| Exercise requirements |
The records below are to be transcribed word for word.

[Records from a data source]
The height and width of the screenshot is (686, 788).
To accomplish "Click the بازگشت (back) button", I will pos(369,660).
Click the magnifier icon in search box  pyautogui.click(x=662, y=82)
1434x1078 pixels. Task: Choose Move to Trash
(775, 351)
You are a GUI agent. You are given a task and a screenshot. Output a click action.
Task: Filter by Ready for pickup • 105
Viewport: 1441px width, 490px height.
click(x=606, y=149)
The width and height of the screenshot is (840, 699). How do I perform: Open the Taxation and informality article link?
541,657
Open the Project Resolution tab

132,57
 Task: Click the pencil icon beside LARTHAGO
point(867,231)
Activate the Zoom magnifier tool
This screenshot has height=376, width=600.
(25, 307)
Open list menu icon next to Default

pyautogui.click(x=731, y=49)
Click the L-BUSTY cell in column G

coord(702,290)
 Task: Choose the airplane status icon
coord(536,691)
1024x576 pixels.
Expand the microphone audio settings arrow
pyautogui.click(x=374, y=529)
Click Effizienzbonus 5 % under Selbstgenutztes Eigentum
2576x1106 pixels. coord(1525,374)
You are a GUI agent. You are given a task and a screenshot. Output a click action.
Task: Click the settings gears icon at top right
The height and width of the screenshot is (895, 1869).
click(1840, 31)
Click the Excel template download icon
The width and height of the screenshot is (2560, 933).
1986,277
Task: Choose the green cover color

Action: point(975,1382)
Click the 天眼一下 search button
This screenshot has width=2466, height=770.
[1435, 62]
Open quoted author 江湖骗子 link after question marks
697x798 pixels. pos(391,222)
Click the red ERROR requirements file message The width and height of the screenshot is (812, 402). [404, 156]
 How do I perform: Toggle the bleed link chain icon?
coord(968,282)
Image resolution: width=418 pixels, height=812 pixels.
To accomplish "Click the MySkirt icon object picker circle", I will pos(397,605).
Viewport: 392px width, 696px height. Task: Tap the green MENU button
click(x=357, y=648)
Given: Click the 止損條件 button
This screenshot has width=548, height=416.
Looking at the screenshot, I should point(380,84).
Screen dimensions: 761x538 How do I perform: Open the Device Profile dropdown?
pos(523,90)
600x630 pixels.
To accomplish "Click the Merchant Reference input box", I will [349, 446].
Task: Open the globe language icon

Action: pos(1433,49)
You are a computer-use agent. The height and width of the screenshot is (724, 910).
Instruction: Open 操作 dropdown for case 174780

| Result for this task |
The height and width of the screenshot is (686, 788).
To accomplish "Click the بازگشت (back) button", I will pos(369,660).
Click the magnifier icon in search box  pyautogui.click(x=662, y=82)
1434x1078 pixels. Task: Choose Move to Trash
(775, 351)
You are a GUI agent. You are given a task and a screenshot. Output a click action.
Task: Filter by Ready for pickup • 105
Viewport: 1441px width, 490px height.
click(x=606, y=149)
The width and height of the screenshot is (840, 699). How do I perform: Open the Taxation and informality article link?
541,657
Open the Project Resolution tab

132,57
 Task: Click the pencil icon beside LARTHAGO
point(867,231)
Activate the Zoom magnifier tool
This screenshot has height=376, width=600.
(25, 307)
Open list menu icon next to Default

pyautogui.click(x=731, y=49)
Click the L-BUSTY cell in column G

coord(702,290)
 Task: Choose the airplane status icon
coord(536,691)
1024x576 pixels.
Expand the microphone audio settings arrow
pyautogui.click(x=374, y=529)
Click Effizienzbonus 5 % under Selbstgenutztes Eigentum
2576x1106 pixels. coord(1525,374)
You are a GUI agent. You are given a task and a screenshot. Output a click action.
Task: Click the settings gears icon at top right
The height and width of the screenshot is (895, 1869).
click(1840, 31)
Click the Excel template download icon
The width and height of the screenshot is (2560, 933).
1986,277
Task: Choose the green cover color

Action: point(975,1382)
Click the 天眼一下 search button
This screenshot has width=2466, height=770.
[1435, 62]
Open quoted author 江湖骗子 link after question marks
697x798 pixels. pos(391,222)
Click the red ERROR requirements file message The width and height of the screenshot is (812, 402). [404, 156]
 How do I perform: Toggle the bleed link chain icon?
coord(968,282)
Image resolution: width=418 pixels, height=812 pixels.
To accomplish "Click the MySkirt icon object picker circle", I will pos(397,605).
Viewport: 392px width, 696px height. Task: Tap the green MENU button
click(x=357, y=648)
Given: Click the 止損條件 button
This screenshot has width=548, height=416.
Looking at the screenshot, I should point(380,84).
Screen dimensions: 761x538 How do I perform: Open the Device Profile dropdown?
pos(523,90)
600x630 pixels.
To accomplish "Click the Merchant Reference input box", I will [349, 446].
Task: Open the globe language icon

Action: pos(1433,49)
You are a computer-use agent. The height and width of the screenshot is (724, 910).
Instruction: Open 操作 dropdown for case 174780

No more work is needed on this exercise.